» **WHAT THIS TASK INVOLVES**: Reproduce the material below word for word, keeping every line as it stands.

» **RECORDS FOR THIS EXERCISE**:
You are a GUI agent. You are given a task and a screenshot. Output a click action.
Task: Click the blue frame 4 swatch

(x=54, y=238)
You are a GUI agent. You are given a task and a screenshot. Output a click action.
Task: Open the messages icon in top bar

» **SOLUTION**:
You are a GUI agent. You are given a task and a screenshot. Output a click action.
Task: Click the blue frame 4 swatch

(x=54, y=238)
You are a GUI agent. You are given a task and a screenshot. Output a click action.
Task: Open the messages icon in top bar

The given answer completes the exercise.